When we mistake a probabilistic check for a deterministic one, we get what Silva calls a false signal.
His practical solution is a hierarchy of trust. At the base are ungrounded assertions, or documentation that simply hasn’t been tested.
Above that is grounded probabilistic testing, where AI evaluation is constrained by explicit criteria, run multiple times, and treated as reconnaissance rather than verdict.
At the top is deterministic testing, or binary checks against a live product.
The goal is to migrate upward wherever possible, while being honest about what each level can and can’t tell you.
An LLM isn’t evaluating your product. It’s generating what it expects your product to be, based on the patterns of its training. That’s why any automated documentation system needs testing … not as a quality-control afterthought, but as the mechanism that keeps the content grounded in reality.
Why technical writers are still necessary
The third part of the book, “Teaching Agents Your Process”, was where I learned the most. Silva walks through what it actually takes to run an agentic documentation workflow:
project descriptions,
agent definitions,
orchestration patterns,
task skills, plans
and specifications.
Every one of these is a document. Every one of them shapes how an agent operates and whether it stays within the bounds you intend. Writing them well and maintaining them accurately is a technical writing problem.
This is an argument I’ve made from the rhetoric side, and it’s gratifying to see it come from the practitioner side too. The work that gets automated is first-draft production.
The work that doesn’t is design, information architecture, judgment about what content actually needs to exist and in what form.
Technical writers who understand that distinction become more valuable in agentic systems, not less.
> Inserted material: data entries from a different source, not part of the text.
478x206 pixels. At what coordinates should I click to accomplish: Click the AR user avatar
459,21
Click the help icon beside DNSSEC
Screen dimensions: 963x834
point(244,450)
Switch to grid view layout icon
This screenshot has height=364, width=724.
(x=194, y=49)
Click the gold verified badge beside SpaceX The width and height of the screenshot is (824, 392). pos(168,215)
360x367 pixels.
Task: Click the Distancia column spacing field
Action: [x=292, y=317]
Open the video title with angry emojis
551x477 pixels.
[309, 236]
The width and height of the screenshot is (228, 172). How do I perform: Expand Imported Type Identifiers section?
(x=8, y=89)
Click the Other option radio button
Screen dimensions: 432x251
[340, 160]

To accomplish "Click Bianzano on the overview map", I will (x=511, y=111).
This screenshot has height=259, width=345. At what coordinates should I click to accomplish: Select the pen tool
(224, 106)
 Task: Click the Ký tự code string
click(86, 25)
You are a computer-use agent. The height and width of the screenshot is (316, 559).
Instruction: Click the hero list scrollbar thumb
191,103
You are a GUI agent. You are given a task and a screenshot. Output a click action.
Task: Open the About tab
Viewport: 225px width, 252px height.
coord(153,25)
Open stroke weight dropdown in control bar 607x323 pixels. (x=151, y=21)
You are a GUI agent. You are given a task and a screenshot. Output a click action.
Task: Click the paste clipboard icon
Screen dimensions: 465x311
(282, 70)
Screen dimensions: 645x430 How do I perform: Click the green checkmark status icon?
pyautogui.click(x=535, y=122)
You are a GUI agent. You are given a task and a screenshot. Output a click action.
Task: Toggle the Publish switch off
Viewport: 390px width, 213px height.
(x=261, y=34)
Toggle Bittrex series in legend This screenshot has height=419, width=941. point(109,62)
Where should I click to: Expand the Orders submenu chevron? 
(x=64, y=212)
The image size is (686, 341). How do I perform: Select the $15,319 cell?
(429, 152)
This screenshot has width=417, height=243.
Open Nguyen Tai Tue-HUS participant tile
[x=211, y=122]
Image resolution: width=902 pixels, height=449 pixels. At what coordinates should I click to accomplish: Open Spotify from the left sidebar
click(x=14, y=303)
The documentation that governs those systems requires exactly the expertise you already have.
The classical term for this kind of judgment is phronesis, or Aristotle’s practical wisdom, the capacity to discern what the right action is in a specific situation, with specific constraints, for a specific audience.
Phronesis isn’t a skill you can look up or a rule you can apply consistently across cases. It’s cultivated through experience, through having stakes in an outcome, through the kind of situational reading that comes from being genuinely accountable to the people you’re writing for.
I’ve been thinking about phronesis lately as the human quality that agentic AI most needs and structurally cannot have.
An agent can execute a well-documented workflow with high fidelity. It cannot tell you when the workflow is wrong for this situation. Or when the document that passes every test still misleads the user who reads it at 11pm trying to fix a production problem.
That gap is where technical writers operate, and it’s the gap that Silva’s human oversight checkpoints are designed to protect.
Who should read this
➡️ Check out Docs as Tests & AI here.
If you work in technical documentation, content strategy, or documentation engineering, this book belongs in your hands now. It gives you a coherent framework for thinking about documentation quality in AI pipelines, with concrete methods for testing and validating what you build.
If you’re an educator or solo creator who isn’t running enterprise documentation workflows (like me) it’s still worth your time. Docs as Tests & AI is one of the clearest explanations of what agentic AI actually involves, what the components are, and where human judgment remains irreplaceable. That’s useful regardless of whether you’re ready to build the system yourself.
I’m not ready to build all of it myself. But I understand it now in a way I didn’t before, and I’m starting to see where pieces of it apply to my own work. That’s about as good an endorsement as I can give.